Canale talked about the 20,000 factory jobs Barberton used to have, and how those workers frequented various Barberton chicken restaurants over the years.
“Generationally, they would come to buy Barberton chicken on Sunday,” said Canale, 62.
Canale, third-generation owner of Hopocan Gardens and also owner of White House Chicken, said by phone that his grandparents worked in Belgrade Gardens back in the day, as did all the people who ended up opening their own Serbian chicken restaurants.
He, in fact, still has a Roadfood-approved decal on the front door of downtown White House Chicken, where the Sterns visited for their original Roadfood work years ago.
For the PBS “Roadshow,” Collins spoke with Canale and his father, William DeVore, 83. Canale showed Collins how Hopocan makes his chicken and how that breading turns into a skin for juicy, simmered chicken. and slow to 275 degrees. He, Collins and Brookens also shared a dinner.
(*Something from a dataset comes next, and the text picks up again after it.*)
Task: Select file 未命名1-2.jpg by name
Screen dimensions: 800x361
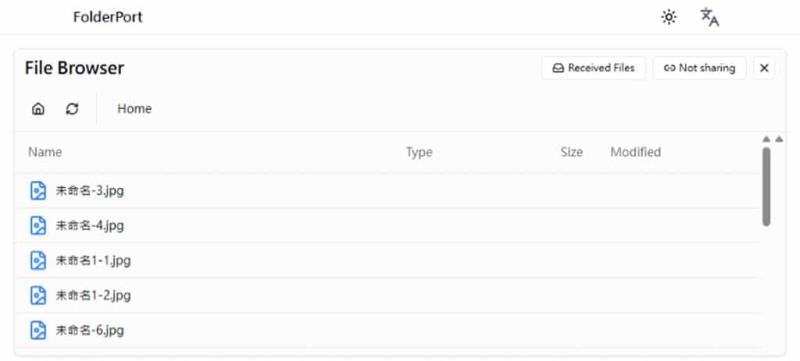Action: click(x=93, y=295)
“Delicious. It’s nice, spicy and very simple,” Collins said on the show.
Later, Collins got takeout at the White House Chicken facility for himself and his crew.
In Barberton’s episode “Roadside,” Collins explores Barberton’s flavor beyond his chicken. Talk to residents about the city’s rapid industrialization that brought European immigrants there in the early 1900s, as well as how the city, which has suffered a huge loss of manufacturing jobs, has had a changing political environment.
“Getting up by the boots is a community thing here,” Barberton Mayor William Judge told Collins on the air.
The TV host spoke to the crowd and soaked up the culture at Barberton Speedway, Coffee Pot, Ignite Brewing Company, Barberton Social Club, and the downtown farmers market, where he tried to get Judge to tell him which chicken place it was his favorite. Collins also saw polka dancers and accordionists at the Slovene Center, where he joined in polka dancing.